Several analytical techniques, such as inductively coupled plasma-optical emission spectrometry (ICP-OES), inductively coupled plasma-mass spectrometry (ICP-MS), spectrophotometry, and atomic absorption spectrometry (AAS), are available for the determination of heavy metals with sufficient sensitivity for most applications.1 However, it is difficult to directly determine extremely low concentrations of the required trace elements by these methods without preconcentration and separation. The limitations are associated not only with the insufficient sensitivity of these techniques, but also with matrix interference. For this reason, preliminary preconcentration and separation of trace elements from matrix are often required.

The most widely used techniques for the separation and preconcentration of trace elements include liquid–liquid extraction,2–4 coprecipitation,5–8 ion exchange,9 cloud point extraction,10–13 and solid-phase extraction (SPE).14–18 Among these, SPE has become increasingly popular compared to classical preconcentration and separation methods. SPE offers a high enrichment factor, rapid phase separation, is low in cost, consumes less organic solvent, and is able to be combined with different detection techniques in on- or offline mode.

As a new solid-phase extractant, nano-calcium titanate has been applied successfully in separation and enrichment.19,20 However, because of the small granules of nano-calcium titanate powder, it is difficult for it to subside in water, is easily lost, and is difficult to recycle. Thus, loading the nano powder in the carrier or making porous material is an effective way to solve this problem.21–25 However, the loaded powder particles can easily fall off and flow away during use, resulting in a decline in adsorption capacity.

In contrast, transforming the adsorbents into porous materials is more advantageous. In the authors’ previous studies, porous nano-barium strontium titanate by reversed-phase suspension polymerization and sol–gel method was prepared25 and achieved a satisfactory result. However, nano-barium strontium titanate is costly, thus restricting its application in practice. Compared to barium strontium titanate, calcium titanate is lower in cost for preparing sources and possesses high adsorption ability for heavy metal ions. However, the reversed-phase suspension polymerization and sol–gel method used for the preparation of porous nano-calcium titanate (PCTO-RSP) has not been studied.

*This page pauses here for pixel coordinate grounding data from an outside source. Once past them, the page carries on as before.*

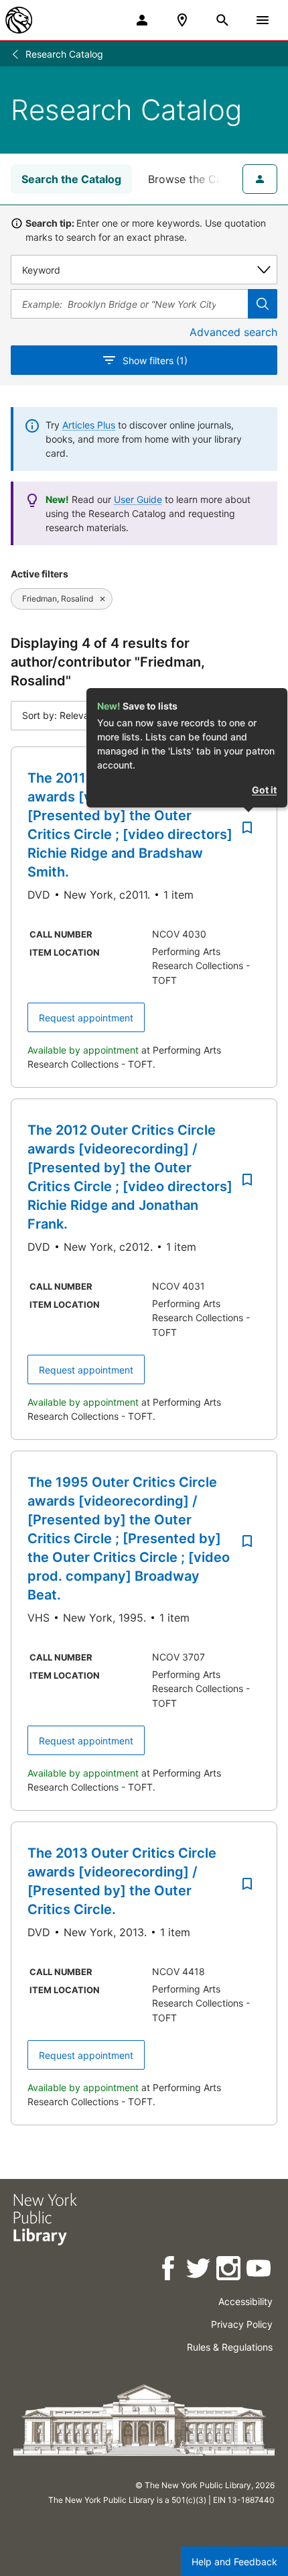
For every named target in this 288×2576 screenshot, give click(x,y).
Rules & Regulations (230, 2347)
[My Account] (142, 20)
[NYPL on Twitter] (199, 2270)
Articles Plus (88, 425)
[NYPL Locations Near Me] (182, 20)
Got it (264, 789)
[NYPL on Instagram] (229, 2270)
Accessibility (245, 2301)
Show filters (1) (155, 360)
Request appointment (86, 1017)
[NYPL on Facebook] (169, 2270)
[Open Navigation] (262, 20)
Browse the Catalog (198, 179)
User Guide (138, 499)
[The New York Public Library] (18, 20)
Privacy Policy (242, 2324)
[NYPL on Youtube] (259, 2270)
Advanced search (233, 332)
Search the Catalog (71, 179)
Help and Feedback (234, 2561)
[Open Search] (222, 20)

In this work, PCTO-RSP was prepared successfully by reversed-phase suspension polymerization and the sol–gel method and a new porous block adsorbent was obtained. The adsorptive potential of adsorbent for the preconcentration of trace lead, cadmium, zinc, copper, and nickel ions was assessed. A new method using porous nano-calcium titanate as solid-phase extraction agent was developed for the preconcentration of trace lead, cadmium, zinc, copper, and nickel in water sample analyses by flame atomic absorption spectrometry (FAAS).

Experimental

Apparatus

A WYX-9003A atomic absorption spectrometer (Shenyang Yi Tong Analytical Instrument Co., Ltd., Shen yang, China) equipped with hollow cathode lamps for lead, cadmium, zinc, copper, and nickel as the radiation source was used for analysis. The operating conditions are given in Table 1.

Table 1 – FAAS operating conditions

The pH values were measured with a PHS- 3C acidometer (Shanghai REX Instrument Factory, Shanghai, China) supplied with a combined electrode. A constant temperature bath shaker (Jin tan Experiment Instrument Factory, Jiangsu, China) was used for adsorption and desorption experiments.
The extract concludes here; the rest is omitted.